My therapist had the audacity to go on vacation last week and so it’ll have been two weeks since I’ve seen her, when I get to my appointment tomorrow evening. It seems as though I may have a lot to talk about. I do not wish for Vengeful Mother’s demise, but I do know that many things would be a lot easier on me if she was no longer part of my life. As I mentioned, she just turned 64 and some of you might be saying I don’t have that much longer with her, but you’d be wrong. People in my family, on both sides actually, live very long lives. My Paternal Grandfather who just died was almost 92. My Paternal Grandmother was in her early 80s when she died of cancer. My Maternal Grandmother was 84 when she died. The only enigma, if you will, is my Maternal Grandfather. He was killed when a psychotic divorceé boarded his plane wearing a dynamite vest in 1962. Grandfather was in his late 30s. Who knows how old he would have lived to be?

I take comfort in the fact that I won’t have to face the death of my parents for many years, and yet, there would be some comfort to be taken if I didn’t have to deal with those troubled relationships any further.

After nearly a year of negotiation, my regrettably pink bathroom is finally going to be remodeled starting on Monday, August 25, 2008. I’m dreading it. It’s going to be a major hassle for me. Their will be detritus everywhere while the work is happening. For a few days, my shower will be unavailable to me. Scared kitty will have to be closed up in the kitchen for his own safety and sanity, and the house will have to be thoroughly cleaned this week before my landlord sets foot in the place to meet with the contractor. I’ll be thrilled when the work is done.

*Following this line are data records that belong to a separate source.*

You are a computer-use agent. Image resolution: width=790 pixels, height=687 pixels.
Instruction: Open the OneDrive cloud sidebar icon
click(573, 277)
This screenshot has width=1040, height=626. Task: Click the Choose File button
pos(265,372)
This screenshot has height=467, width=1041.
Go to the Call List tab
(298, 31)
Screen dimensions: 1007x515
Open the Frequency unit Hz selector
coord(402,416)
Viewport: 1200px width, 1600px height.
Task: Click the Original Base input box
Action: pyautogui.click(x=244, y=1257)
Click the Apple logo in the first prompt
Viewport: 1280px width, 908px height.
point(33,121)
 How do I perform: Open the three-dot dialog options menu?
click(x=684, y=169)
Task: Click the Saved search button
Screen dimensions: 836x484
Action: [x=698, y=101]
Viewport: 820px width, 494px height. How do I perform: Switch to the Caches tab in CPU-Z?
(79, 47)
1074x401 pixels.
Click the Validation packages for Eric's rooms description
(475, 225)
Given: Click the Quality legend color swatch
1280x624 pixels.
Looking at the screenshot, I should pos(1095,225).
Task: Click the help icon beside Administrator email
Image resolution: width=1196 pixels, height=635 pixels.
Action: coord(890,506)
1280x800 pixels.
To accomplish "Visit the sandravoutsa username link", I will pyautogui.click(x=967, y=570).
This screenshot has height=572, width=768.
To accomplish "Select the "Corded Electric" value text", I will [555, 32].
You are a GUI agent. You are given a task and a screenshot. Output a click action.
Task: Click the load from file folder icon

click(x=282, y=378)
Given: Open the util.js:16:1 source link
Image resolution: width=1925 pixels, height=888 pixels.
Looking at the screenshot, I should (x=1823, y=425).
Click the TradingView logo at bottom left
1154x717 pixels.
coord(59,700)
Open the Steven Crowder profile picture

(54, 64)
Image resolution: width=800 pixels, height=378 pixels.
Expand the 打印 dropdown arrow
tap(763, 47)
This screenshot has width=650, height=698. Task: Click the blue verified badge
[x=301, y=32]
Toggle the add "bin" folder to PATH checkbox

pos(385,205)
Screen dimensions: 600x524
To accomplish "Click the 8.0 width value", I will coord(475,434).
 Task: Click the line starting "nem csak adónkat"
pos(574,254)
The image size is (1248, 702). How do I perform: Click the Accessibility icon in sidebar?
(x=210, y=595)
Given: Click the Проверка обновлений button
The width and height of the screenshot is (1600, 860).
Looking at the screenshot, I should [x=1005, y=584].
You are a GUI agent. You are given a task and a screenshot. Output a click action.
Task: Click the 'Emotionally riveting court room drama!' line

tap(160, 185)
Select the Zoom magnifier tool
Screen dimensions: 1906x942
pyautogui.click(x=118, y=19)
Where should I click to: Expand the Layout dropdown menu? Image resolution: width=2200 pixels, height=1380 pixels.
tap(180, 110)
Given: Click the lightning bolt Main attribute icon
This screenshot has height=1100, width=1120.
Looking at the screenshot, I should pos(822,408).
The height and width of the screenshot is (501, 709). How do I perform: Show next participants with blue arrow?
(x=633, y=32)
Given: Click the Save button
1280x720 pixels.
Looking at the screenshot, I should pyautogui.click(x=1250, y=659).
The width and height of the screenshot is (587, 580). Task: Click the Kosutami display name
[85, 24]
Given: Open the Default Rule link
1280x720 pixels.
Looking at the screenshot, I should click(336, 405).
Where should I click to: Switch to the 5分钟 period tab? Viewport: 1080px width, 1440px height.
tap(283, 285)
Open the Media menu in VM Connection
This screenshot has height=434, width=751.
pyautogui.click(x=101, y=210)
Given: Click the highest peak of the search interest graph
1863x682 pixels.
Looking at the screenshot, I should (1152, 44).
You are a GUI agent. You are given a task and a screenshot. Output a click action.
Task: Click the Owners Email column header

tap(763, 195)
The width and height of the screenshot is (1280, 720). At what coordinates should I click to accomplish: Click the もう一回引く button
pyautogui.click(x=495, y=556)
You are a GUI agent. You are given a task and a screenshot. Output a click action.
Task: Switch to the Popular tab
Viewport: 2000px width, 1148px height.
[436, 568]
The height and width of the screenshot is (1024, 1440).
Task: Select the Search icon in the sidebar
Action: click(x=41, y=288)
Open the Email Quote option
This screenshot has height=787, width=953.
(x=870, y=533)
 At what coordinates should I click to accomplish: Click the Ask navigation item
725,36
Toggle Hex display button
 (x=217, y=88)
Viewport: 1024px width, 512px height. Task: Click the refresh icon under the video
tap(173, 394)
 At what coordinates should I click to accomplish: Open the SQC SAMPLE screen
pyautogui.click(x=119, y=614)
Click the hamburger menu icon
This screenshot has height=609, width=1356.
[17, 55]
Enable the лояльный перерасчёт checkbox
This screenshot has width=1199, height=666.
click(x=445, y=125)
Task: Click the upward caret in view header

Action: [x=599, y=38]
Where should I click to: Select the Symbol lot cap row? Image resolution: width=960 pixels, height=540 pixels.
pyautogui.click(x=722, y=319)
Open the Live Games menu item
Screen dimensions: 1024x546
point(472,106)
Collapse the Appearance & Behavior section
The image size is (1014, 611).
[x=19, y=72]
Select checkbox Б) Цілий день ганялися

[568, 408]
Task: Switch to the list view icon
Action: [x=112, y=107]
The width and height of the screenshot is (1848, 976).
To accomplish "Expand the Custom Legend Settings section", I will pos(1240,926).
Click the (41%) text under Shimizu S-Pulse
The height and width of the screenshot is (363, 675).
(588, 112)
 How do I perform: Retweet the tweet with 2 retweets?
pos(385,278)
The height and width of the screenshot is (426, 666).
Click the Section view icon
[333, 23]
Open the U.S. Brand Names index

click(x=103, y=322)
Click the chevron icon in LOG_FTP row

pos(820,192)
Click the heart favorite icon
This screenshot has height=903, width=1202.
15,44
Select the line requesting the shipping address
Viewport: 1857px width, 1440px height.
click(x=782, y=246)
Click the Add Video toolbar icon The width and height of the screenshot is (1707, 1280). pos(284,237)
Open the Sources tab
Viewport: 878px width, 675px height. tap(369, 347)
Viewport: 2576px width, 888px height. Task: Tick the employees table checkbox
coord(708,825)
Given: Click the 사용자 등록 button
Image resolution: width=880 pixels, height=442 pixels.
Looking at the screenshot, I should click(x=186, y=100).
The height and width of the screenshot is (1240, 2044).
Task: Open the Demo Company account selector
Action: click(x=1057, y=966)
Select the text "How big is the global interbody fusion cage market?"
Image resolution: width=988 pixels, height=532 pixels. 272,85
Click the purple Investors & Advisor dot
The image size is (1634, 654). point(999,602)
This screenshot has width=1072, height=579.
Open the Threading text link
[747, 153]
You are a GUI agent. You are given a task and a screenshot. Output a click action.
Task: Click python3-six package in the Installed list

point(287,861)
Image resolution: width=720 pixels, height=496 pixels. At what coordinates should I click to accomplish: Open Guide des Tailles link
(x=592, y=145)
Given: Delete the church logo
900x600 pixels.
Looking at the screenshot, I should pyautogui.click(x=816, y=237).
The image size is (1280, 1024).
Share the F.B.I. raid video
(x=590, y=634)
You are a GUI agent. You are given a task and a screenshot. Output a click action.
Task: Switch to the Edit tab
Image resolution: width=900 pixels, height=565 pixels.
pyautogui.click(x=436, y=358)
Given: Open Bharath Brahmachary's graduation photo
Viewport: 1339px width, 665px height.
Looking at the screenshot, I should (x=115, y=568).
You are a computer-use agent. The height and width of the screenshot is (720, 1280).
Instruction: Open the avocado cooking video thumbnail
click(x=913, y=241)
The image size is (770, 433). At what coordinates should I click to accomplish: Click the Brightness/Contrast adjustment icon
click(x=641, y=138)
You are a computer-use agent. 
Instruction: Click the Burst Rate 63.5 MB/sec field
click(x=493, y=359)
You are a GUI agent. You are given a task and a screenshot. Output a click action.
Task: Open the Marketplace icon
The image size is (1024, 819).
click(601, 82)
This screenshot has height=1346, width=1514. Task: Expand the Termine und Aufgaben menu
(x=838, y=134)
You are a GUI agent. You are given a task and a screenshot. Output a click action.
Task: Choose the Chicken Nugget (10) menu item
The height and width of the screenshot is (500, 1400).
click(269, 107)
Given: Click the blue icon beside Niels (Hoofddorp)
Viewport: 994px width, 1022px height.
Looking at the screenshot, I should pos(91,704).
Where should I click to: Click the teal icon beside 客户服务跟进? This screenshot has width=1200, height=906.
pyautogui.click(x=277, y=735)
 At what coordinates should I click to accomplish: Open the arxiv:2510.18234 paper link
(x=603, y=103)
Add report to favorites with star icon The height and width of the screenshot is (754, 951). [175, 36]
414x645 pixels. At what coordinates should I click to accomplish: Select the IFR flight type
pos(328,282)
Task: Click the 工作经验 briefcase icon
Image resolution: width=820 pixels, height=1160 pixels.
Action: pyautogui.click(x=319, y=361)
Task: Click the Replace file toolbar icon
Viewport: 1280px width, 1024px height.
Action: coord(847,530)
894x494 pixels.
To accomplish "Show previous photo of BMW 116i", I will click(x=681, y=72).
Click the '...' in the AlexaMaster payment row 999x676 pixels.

My house was built in the 1920s. And the bathroom may well be the original bathroom, save for a new-ish toilet that was put in fewer than 5 years ago. The floor, sink counter and backsplash, and two sided shower surround are all covered in 4″ x 4″ pastel pink tile. The counter has a beveled, raised, pastel pink tile boarder that is hard to keep clean, and the counter is only 22 inches deep while the sink is 26 inches deep, so there is an angled protrusion from the counter where the sink is. The tile is dirty with the kind of dirt that doesn’t come out. Decade upon decade of use has resulted in a hue of grey that covers the pink such that only a power sand scrub or perhaps a dose of hydrochloric acid would make it come off, and then the tile would come up too. There are also what my landlady calls spider vein cracks in the tile. But most importantly, IT’S PINK!

Apparently, in the 1920s people were a good foot and a half shorter than they are now. The shower head, were it not to have an aftermarket handheld shower wand added to it, would hit me mid tattoo

 

and require me to bend down significantly to use it, and the top of the tile shower surround hits my shoulder level. Here in Oakland, we have a lot of mold issues to deal with, and it’s been my concern all along that this is going to be an issue if left unchecked.  (By the way, no comments about my ogre head!)

When completed, my bathroom is going to have new shower head that is up about two feet from it’s current location, the shower surround will be two single slabs of granite that will go up to 18″ from the ceiling, their will be an entirely new sink console with a new sink with polished nickel fixtures including a goose neck faucet. A new wall mounted mirror will hang over the counter and the counter will be single slab marble. Their will be fresh paint, new light fixtures, new towel hooks and rods and a brand new pergo floor. When finished the bathroom will be modern and lovely and will match the rest of the renovated house. I can’t wait!

And then theirs work. Douche Bag returns from his three and a half week tour of China tomorrow. When that happens, the respite I have had from all the shit that comes with his presence will be over. I do not look forward to that. I so desperately want to change jobs. I want to find something to do that is fulfilling and gratifying. I want to make a living being creative and inspiring to people. I would like to be a writer, but I don’t know how to make a living that way.

What I need is a sugar daddy! I’m now taking applications! Serious inquiries only, please!